=== Working data ===
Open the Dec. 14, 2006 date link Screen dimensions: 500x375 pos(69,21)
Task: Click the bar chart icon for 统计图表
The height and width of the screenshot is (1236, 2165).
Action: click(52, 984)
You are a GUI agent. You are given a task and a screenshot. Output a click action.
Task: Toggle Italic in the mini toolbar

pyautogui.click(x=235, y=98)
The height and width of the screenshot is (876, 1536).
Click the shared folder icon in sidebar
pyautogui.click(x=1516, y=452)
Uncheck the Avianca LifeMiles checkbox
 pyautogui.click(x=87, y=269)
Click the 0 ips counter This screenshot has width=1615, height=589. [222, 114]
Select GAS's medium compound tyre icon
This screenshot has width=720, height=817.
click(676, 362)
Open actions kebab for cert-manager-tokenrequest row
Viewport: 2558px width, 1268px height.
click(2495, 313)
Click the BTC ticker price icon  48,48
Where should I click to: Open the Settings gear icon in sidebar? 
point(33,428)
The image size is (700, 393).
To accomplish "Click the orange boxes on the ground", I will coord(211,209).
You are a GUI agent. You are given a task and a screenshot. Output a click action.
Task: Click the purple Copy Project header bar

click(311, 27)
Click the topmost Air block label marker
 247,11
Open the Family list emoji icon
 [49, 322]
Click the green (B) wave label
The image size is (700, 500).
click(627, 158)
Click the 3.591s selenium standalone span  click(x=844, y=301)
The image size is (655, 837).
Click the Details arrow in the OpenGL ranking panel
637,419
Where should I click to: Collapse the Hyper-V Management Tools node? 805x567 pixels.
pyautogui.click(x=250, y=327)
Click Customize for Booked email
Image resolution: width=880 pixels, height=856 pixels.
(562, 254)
===
◆ **Task**: Convert every line of the listing above into a JSON list of strings, with one string per line and blank lines omitted.

◆ **Output below**:
[
  "Open the Dec. 14, 2006 date link Screen dimensions: 500x375 pos(69,21)",
  "Task: Click the bar chart icon for 统计图表",
  "The height and width of the screenshot is (1236, 2165).",
  "Action: click(52, 984)",
  "You are a GUI agent. You are given a task and a screenshot. Output a click action.",
  "Task: Toggle Italic in the mini toolbar",
  "pyautogui.click(x=235, y=98)",
  "The height and width of the screenshot is (876, 1536).",
  "Click the shared folder icon in sidebar",
  "pyautogui.click(x=1516, y=452)",
  "Uncheck the Avianca LifeMiles checkbox",
  " pyautogui.click(x=87, y=269)",
  "Click the 0 ips counter This screenshot has width=1615, height=589. [222, 114]",
  "Select GAS's medium compound tyre icon",
  "This screenshot has width=720, height=817.",
  "click(676, 362)",
  "Open actions kebab for cert-manager-tokenrequest row",
  "Viewport: 2558px width, 1268px height.",
  "click(2495, 313)",
  "Click the BTC ticker price icon  48,48",
  "Where should I click to: Open the Settings gear icon in sidebar? ",
  "point(33,428)",
  "The image size is (700, 393).",
  "To accomplish \"Click the orange boxes on the ground\", I will coord(211,209).",
  "You are a GUI agent. You are given a task and a screenshot. Output a click action.",
  "Task: Click the purple Copy Project header bar",
  "click(311, 27)",
  "Click the topmost Air block label marker",
  " 247,11",
  "Open the Family list emoji icon",
  " [49, 322]",
  "Click the green (B) wave label",
  "The image size is (700, 500).",
  "click(627, 158)",
  "Click the 3.591s selenium standalone span  click(x=844, y=301)",
  "The image size is (655, 837).",
  "Click the Details arrow in the OpenGL ranking panel",
  "637,419",
  "Where should I click to: Collapse the Hyper-V Management Tools node? 805x567 pixels.",
  "pyautogui.click(x=250, y=327)",
  "Click Customize for Booked email",
  "Image resolution: width=880 pixels, height=856 pixels.",
  "(562, 254)"
]